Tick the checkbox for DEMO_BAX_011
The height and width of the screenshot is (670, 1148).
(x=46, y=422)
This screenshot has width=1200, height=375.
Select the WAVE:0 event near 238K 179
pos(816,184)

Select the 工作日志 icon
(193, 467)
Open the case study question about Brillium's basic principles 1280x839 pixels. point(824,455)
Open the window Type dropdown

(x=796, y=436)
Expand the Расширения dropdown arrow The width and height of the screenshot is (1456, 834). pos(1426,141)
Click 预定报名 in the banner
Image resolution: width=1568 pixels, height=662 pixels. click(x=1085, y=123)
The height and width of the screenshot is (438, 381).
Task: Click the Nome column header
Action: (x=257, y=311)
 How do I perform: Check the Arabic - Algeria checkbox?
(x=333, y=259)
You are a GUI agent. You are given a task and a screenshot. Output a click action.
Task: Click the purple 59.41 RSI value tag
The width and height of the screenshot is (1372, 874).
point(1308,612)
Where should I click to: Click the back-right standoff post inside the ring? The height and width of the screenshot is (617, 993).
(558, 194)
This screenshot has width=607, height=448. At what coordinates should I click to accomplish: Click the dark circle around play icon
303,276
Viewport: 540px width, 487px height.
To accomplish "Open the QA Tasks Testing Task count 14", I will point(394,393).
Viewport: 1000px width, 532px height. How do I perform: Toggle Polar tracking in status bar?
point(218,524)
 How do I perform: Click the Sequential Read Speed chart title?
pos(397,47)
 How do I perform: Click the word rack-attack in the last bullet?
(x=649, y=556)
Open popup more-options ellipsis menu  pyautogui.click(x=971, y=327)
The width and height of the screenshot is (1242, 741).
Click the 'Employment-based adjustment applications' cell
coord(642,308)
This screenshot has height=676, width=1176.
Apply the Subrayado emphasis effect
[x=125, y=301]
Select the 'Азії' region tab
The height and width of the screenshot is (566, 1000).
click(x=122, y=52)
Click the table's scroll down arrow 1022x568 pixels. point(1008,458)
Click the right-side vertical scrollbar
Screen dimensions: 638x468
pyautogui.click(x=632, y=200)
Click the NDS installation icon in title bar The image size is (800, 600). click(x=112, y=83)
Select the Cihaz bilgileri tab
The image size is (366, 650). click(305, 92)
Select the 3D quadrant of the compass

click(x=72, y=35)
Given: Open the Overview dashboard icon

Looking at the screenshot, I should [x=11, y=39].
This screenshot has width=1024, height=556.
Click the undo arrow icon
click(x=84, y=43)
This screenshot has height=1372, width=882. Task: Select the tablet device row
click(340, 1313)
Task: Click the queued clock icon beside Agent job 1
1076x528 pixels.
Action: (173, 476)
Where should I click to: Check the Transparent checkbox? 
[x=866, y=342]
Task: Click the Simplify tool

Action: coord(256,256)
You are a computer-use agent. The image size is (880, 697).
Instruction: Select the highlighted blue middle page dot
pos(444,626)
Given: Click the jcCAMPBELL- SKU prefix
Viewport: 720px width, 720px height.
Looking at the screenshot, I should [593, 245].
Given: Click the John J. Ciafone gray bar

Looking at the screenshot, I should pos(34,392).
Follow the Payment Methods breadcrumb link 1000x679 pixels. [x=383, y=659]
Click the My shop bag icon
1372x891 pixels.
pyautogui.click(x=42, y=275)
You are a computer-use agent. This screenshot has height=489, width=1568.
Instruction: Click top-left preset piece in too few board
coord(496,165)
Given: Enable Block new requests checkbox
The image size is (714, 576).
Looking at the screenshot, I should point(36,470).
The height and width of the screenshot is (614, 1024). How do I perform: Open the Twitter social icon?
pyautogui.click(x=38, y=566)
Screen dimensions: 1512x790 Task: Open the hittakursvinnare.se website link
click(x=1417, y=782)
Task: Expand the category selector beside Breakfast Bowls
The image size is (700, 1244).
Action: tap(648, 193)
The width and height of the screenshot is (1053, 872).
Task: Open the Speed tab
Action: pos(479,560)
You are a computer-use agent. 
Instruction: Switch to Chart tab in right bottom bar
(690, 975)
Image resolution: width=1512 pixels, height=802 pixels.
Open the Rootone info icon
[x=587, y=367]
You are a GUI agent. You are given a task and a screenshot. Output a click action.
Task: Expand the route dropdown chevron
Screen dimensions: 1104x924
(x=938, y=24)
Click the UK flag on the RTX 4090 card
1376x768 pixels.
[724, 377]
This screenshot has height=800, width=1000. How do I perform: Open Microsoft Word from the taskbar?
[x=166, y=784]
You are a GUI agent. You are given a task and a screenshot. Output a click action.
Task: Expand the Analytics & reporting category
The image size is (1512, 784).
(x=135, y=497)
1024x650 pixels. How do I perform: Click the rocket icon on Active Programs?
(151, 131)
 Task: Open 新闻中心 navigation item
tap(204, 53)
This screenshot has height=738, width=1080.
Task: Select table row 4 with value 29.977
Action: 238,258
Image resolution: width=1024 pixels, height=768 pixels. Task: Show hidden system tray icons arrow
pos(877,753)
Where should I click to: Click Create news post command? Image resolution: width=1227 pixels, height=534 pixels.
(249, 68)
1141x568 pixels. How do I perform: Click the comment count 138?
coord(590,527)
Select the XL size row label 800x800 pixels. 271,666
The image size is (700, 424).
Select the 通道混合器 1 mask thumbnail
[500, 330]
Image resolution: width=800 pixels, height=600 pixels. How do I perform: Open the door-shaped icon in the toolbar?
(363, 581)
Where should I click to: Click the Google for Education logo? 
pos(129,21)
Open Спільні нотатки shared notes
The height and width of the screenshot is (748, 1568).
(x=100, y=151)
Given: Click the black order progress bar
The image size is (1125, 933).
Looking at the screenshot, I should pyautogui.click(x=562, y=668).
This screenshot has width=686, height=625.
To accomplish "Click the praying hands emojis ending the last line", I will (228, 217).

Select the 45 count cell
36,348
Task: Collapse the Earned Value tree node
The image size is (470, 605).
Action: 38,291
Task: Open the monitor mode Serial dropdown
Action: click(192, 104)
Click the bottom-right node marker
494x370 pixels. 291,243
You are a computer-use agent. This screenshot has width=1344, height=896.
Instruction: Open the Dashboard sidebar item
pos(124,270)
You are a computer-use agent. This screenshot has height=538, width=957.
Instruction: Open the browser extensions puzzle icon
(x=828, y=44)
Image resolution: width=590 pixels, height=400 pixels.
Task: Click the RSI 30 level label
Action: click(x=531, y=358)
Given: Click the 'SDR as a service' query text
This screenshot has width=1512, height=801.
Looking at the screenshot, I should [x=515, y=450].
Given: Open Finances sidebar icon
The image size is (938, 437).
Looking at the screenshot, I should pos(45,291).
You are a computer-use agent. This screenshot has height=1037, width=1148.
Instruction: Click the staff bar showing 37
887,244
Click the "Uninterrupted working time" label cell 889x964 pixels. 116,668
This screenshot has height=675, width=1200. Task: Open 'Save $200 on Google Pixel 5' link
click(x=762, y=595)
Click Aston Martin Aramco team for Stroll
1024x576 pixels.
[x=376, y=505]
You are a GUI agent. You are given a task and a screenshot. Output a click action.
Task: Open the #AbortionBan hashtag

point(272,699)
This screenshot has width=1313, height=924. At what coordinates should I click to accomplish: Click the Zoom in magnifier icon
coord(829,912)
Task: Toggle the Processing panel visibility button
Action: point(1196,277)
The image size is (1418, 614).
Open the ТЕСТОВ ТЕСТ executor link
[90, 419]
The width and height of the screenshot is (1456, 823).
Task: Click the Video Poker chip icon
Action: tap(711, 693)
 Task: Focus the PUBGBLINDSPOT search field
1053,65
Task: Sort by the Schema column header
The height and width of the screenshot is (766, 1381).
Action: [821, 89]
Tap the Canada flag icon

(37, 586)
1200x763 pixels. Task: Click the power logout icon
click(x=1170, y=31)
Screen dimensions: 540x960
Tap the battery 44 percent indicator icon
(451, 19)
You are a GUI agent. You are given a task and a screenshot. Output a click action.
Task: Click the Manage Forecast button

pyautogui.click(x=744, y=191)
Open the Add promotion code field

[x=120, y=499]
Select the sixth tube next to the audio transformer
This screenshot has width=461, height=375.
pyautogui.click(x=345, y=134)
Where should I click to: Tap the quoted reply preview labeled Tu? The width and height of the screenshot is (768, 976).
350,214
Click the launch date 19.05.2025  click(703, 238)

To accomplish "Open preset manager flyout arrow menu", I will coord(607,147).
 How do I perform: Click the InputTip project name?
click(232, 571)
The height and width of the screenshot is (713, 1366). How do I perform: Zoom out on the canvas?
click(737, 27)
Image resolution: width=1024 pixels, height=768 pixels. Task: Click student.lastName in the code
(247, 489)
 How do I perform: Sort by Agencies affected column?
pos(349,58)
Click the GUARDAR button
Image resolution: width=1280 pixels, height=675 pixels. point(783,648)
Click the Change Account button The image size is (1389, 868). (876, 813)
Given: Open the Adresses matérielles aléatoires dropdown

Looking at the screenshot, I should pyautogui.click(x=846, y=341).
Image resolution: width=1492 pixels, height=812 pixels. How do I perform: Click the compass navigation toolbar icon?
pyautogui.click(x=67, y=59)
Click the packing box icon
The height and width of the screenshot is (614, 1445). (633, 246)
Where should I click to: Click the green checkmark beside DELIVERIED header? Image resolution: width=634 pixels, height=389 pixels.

----------------

WHAT TO DO
No lines before the one containing "in the code" belong in the answer; write out that line and each one after it exactly, through the end of the records.

SOLUTION TO THIS PROBLEM
Image resolution: width=1024 pixels, height=768 pixels. Task: Click student.lastName in the code
(247, 489)
 How do I perform: Sort by Agencies affected column?
pos(349,58)
Click the GUARDAR button
Image resolution: width=1280 pixels, height=675 pixels. point(783,648)
Click the Change Account button The image size is (1389, 868). (876, 813)
Given: Open the Adresses matérielles aléatoires dropdown

Looking at the screenshot, I should pyautogui.click(x=846, y=341).
Image resolution: width=1492 pixels, height=812 pixels. How do I perform: Click the compass navigation toolbar icon?
pyautogui.click(x=67, y=59)
Click the packing box icon
The height and width of the screenshot is (614, 1445). (633, 246)
Where should I click to: Click the green checkmark beside DELIVERIED header? Image resolution: width=634 pixels, height=389 pixels.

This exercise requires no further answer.